Bobcats turn a profit

Chris Roberts/Courtesy of

It takes a whole village to raise a child and in Lloydminster it takes a community to support a hockey team.

For the second year in a row since turning to the community ownership model, the Lloydminster Bobcats will turn a profit, said the team’s business manager, Malcolm Radke.
“Financially we had another strong year and we broke even,” said Radke on Wednesday. “We don’t know what the official number is yet, but we broke even and it’ll be right around what we made last year which is right around that $20,000 mark.”

Officially, the Bobcats reported a net income of $19,233 last year.
On the ice, this season was one of the Bobcats worst in recent memory, as they finished last in the North Division and, save for a brief stretch in January, were out of playoff contention from the get go.

Still, the team averaged 1,056 in attendance, which was the highest average in team history.
“The year didn’t go as well as we would’ve liked on the ice, obviously,” said Radke. “But still in spite of that the community still supported us very strongly, the rink was fairly full most games, so they still rallied around our team, which is a good sign.”

He owed much of the support to the give-and-take relationship the team has created with the community since becoming a community-owned franchise.
Fans continued to come out and support the Bobcats in spite of their record, while the the team partnered with 17 different community organizations, including the MS Society, SPCA, Big Brothers Big Sisters and Habitat for Humanity.

Players were more prominent in the community as well, visiting schools and taking on coaching roles with various minor hockey teams.
“Since we switched to the community ownership model, the community has really responded to that and I think they realize they have to support us,” added Radke.

Season ticket sales were up in large part due to the hype and excitement of the Hockey Day in Canada, and with the event being pushed back to next year, Radke said he doesn’t expect a drop in sales.

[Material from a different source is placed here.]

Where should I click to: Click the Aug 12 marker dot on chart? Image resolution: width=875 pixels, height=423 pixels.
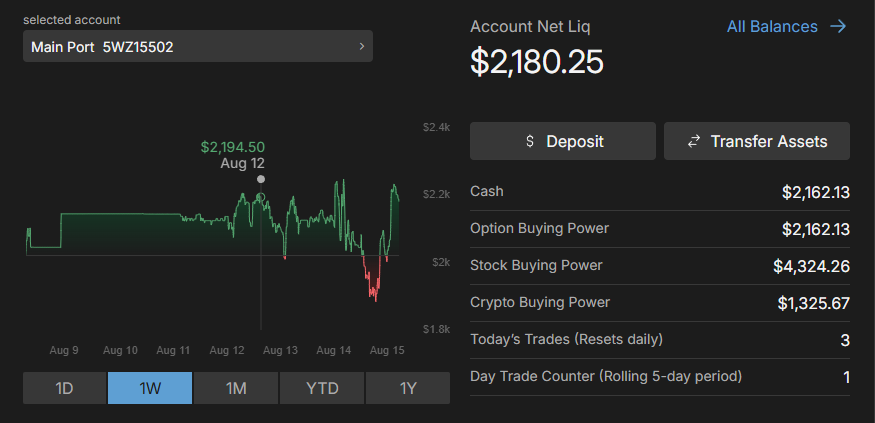(x=261, y=180)
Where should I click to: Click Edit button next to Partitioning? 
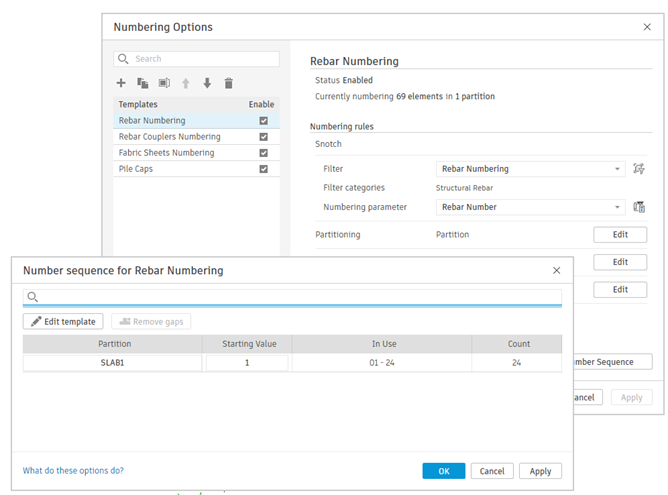(x=620, y=235)

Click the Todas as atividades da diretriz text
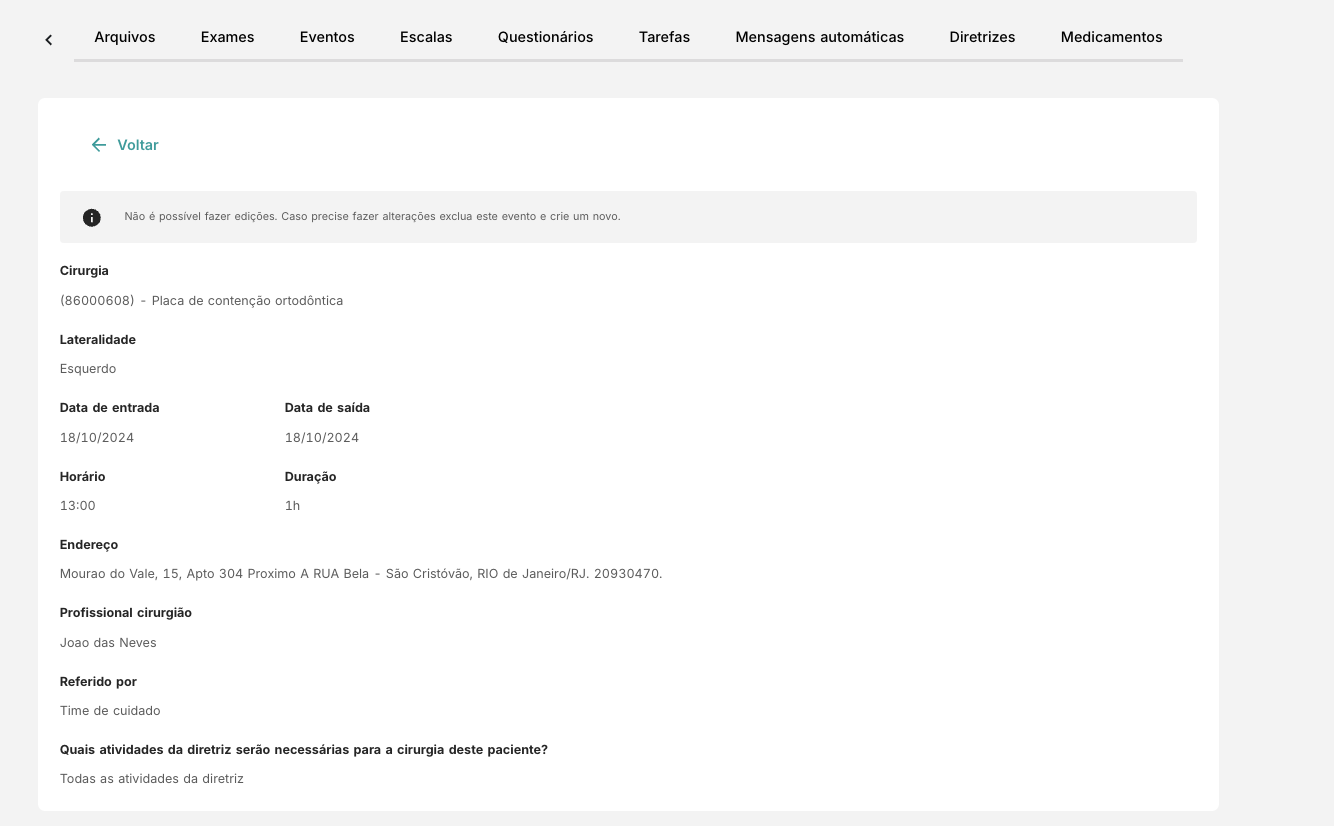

The Bobcats will hold their annual general meeting next week, where the board will meet to discuss the year and what’s in store for the 2013-14 campaign.
“It’s a formality,” said Radke. “So we’ll renew the board members, see if anybody else is interested, change some bylaws around based on the structure of the organization and just report to them the financial reports and operations, how the year went on the ice and what we’re looking forward to for next year.”